◆ Work instruction ◆
Starting with the line that contains "Where should I" and stopping after the line that contains "Task: Click the Development Charge title text", return each line below exactly as written, with no others.

◆ The data ◆
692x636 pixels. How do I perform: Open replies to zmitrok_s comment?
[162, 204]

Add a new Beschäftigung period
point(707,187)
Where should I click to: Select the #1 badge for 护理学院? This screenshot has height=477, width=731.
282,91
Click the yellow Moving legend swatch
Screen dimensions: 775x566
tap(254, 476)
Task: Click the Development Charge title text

--

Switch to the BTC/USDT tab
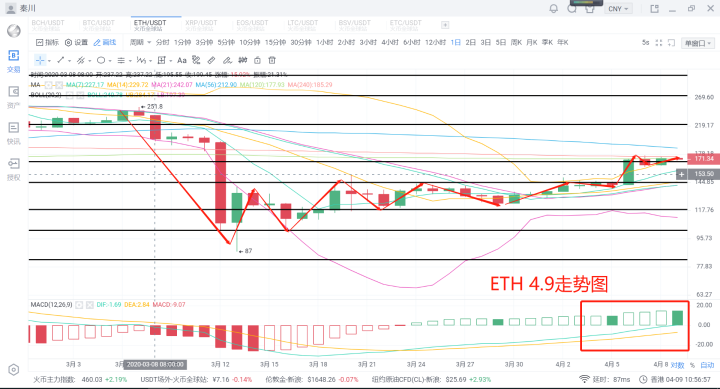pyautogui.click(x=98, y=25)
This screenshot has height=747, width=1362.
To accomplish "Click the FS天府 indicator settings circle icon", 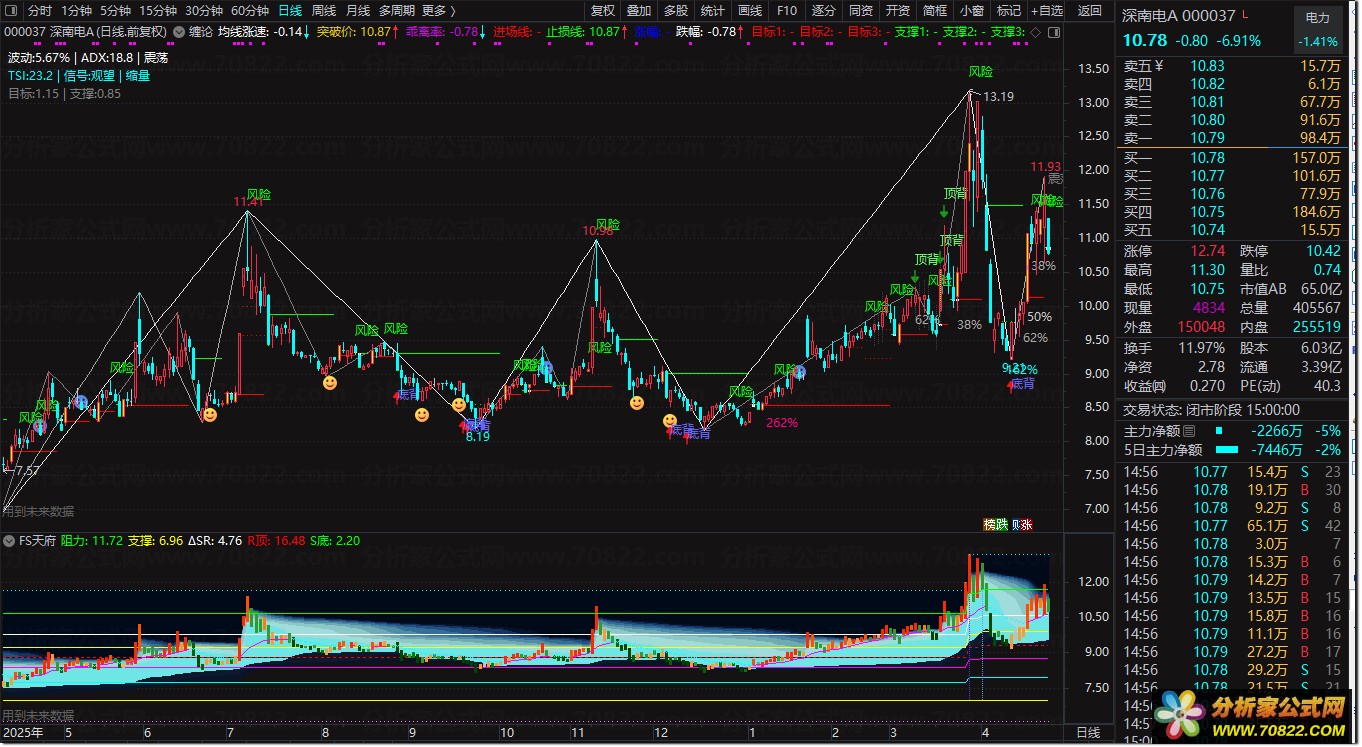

---

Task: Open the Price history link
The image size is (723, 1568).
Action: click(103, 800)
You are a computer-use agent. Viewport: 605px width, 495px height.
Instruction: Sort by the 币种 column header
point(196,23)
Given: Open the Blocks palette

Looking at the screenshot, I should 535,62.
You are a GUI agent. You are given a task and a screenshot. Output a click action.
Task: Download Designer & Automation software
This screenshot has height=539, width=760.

◆ Problem solution ◆
Where should I click to: Select the #1 badge for 护理学院? This screenshot has height=477, width=731.
282,91
Click the yellow Moving legend swatch
Screen dimensions: 775x566
tap(254, 476)
Task: Click the Development Charge title text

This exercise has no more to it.